--- EXERCISES ---
1. Decide whether each statement below agrees with the post on Romney's speech. Answer yes or no for each, and quote the deciding words of the post exactly.
(a) The post says "Under God" was added to the pledge of allegiance in 1954.
(b) The post's author holds that a "religion of secularism" exists.
(c) According to the post, JFK did what Romney could have done by leaving it at a sworn commitment.
2. In the records, reproduce the lines between the one holding "Screen dimensions: 1030x438" and the one holding "coord(269,515)", inclusive. Substitute "pop-up menu" for "context menu" and leave everything else unchanged.

--- PASSAGE PROVIDED ---

Romney’s Stupid and Insulting Speech
by Snarksmithy, 6 December 2007
“Let me assure you that no authorities of my church, or of any other church for that matter, will ever exert influence on presidential decisions. Their authority is theirs, within the province of church affairs, and it ends where the affairs of the nation begin.”
Had Mitt Romney simply left it at that, he’d have passed the biggest sniff-test on his religion by giving the public a sworn commitment to which it could hold him. This is what JFK did, greasing the wheels for his own galloping folly of an administration.
Yet I can’t see how Romney’s speech, taken as a whole, doesn’t come off as anything other than a verbal and philosophical disaster. Take this fatuous remark:
“We separate church and state affairs in this country, and for good reason. No religion should dictate to the state nor should the state interfere with the free practice of religion. But in recent years, the notion of the separation of church and state has been taken by some well beyond its original meaning. They seek to remove from the public domain any acknowledgment of God. Religion is seen as merely a private affair with no place in public life. It is as if they are intent on establishing a new religion in America - the religion of secularism. They are wrong.
There is no such thing as the “religion of secularism.” It ranks not as even a cute form of semantic jujitsu. An atheist who goes to the Supreme Court asking that his son be excused from delivering a pledge of allegiance with the words “Under God” in it is an atheist who chooses not to be anesthetized by warm consensus and to hold the First Amendment to its own clear language. There is nothing “religious” in this. Laws exist either to be broken or upheld. Although it is refreshing to see the faithful using the term pejoratively, sneeringly for a change — if only they followed this line of thought to its logical conclusion.
“The founders proscribed the establishment of a state religion, but they did not countenance the elimination of religion from the public square. We are a nation ‘Under God’ and in God, we do indeed trust.
“Under God” was a phrase used by Lincoln in the Gettysburg Address. It was then added, at the bullying insistence of the Catholic Knights of Columbus, to the pledge of allegiance in 1954 as way of underscoring our providential mission in the cold war. In neither case is this meaningless preposition a gift from the founders.

--- AVAILABLE RECORDS ---

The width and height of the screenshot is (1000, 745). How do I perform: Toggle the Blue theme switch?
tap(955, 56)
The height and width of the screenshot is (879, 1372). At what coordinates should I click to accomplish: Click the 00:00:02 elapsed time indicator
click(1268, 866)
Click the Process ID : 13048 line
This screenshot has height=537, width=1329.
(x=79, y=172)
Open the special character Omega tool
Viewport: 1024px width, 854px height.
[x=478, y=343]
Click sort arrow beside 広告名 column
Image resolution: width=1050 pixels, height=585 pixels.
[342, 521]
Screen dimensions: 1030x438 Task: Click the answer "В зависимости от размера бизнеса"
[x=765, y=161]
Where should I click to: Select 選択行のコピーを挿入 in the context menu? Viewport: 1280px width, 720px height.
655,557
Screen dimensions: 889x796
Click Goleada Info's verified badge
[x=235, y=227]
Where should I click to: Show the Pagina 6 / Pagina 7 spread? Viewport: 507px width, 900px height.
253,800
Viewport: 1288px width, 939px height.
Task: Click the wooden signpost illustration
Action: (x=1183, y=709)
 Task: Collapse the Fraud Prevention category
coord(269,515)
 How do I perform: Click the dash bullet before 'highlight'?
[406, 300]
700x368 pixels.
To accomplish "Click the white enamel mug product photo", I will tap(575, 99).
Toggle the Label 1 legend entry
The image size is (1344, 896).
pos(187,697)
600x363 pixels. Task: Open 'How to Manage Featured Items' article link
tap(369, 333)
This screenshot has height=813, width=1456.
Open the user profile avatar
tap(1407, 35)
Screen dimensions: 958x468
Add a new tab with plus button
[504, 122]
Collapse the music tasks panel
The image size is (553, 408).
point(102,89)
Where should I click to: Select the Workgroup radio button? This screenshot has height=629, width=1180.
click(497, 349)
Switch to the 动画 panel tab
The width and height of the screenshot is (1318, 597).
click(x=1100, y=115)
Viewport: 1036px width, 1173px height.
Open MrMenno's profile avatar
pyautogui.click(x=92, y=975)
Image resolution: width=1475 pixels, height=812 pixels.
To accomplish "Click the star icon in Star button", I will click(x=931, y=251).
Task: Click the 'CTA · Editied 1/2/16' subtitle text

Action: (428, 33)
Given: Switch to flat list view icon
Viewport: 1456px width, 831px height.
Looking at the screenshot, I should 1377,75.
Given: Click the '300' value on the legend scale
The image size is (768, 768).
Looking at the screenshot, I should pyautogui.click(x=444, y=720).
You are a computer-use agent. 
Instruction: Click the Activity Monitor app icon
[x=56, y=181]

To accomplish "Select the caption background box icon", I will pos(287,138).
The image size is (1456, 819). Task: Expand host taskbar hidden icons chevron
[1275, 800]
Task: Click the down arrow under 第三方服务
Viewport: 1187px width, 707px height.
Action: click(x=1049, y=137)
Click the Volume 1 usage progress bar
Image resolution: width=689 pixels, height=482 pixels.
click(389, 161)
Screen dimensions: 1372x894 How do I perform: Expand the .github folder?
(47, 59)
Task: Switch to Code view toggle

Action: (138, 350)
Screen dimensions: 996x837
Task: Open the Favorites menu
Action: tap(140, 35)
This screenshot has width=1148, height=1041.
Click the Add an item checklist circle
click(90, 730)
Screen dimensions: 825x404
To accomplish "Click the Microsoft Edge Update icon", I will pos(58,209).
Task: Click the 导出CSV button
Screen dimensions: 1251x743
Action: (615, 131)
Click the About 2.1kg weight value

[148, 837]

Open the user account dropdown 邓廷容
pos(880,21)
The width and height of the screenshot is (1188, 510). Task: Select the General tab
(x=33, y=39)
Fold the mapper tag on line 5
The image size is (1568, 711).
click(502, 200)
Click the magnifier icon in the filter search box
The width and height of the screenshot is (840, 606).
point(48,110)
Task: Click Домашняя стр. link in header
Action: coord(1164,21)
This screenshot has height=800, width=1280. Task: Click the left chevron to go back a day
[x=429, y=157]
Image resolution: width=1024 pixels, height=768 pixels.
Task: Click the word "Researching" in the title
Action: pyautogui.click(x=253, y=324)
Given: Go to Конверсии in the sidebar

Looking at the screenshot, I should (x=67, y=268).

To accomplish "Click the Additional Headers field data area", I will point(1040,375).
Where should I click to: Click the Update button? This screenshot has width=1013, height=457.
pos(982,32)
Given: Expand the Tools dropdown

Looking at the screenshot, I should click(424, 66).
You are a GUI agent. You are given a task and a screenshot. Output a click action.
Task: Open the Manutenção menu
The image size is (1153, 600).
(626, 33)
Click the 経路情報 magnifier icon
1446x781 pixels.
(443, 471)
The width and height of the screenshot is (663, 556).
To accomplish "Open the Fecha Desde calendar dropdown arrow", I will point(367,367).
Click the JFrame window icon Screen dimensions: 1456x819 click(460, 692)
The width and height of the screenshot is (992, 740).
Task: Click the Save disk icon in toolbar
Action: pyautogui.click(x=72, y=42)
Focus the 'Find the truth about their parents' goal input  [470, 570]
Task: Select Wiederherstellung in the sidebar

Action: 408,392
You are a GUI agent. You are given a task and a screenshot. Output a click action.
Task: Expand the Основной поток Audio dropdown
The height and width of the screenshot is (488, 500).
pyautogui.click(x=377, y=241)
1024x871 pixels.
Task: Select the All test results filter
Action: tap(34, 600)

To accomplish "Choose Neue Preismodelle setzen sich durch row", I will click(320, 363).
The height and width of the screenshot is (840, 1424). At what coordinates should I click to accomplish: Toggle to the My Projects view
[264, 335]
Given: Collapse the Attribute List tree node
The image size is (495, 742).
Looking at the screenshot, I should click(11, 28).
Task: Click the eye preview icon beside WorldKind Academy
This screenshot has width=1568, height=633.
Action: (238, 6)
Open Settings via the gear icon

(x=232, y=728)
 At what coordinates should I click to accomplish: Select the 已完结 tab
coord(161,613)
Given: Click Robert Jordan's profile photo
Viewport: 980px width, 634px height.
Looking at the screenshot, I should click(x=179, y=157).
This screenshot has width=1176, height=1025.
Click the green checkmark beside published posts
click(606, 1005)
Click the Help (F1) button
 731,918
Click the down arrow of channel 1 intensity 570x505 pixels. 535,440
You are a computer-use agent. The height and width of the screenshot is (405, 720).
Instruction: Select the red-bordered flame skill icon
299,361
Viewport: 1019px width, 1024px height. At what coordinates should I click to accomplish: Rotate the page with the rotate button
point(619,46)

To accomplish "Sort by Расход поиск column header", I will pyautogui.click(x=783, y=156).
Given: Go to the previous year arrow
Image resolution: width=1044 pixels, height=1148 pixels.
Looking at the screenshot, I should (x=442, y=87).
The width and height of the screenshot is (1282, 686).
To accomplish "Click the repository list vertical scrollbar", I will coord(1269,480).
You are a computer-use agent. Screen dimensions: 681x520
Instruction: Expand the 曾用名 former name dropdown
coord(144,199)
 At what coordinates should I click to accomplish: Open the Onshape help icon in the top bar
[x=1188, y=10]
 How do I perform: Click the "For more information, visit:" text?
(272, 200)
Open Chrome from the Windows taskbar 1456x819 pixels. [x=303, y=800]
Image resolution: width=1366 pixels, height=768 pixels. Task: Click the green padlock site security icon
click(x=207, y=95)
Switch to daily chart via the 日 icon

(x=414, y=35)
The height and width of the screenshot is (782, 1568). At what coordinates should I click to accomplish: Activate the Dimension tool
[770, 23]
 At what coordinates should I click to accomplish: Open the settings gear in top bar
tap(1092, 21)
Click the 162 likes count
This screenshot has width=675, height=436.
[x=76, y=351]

--- SOLUTIONS FOR EACH TASK ---
1.
(a) Yes: "It was then added, at the bullying insistence of the Catholic Knights of Columbus, to the pledge of allegiance in 1954"
(b) No: "There is no such thing as the “religion of secularism.”"
(c) Yes: "This is what JFK did"

2.
Screen dimensions: 1030x438 Task: Click the answer "В зависимости от размера бизнеса"
[x=765, y=161]
Where should I click to: Select 選択行のコピーを挿入 in the pop-up menu? Viewport: 1280px width, 720px height.
655,557
Screen dimensions: 889x796
Click Goleada Info's verified badge
[x=235, y=227]
Where should I click to: Show the Pagina 6 / Pagina 7 spread? Viewport: 507px width, 900px height.
253,800
Viewport: 1288px width, 939px height.
Task: Click the wooden signpost illustration
Action: (x=1183, y=709)
 Task: Collapse the Fraud Prevention category
coord(269,515)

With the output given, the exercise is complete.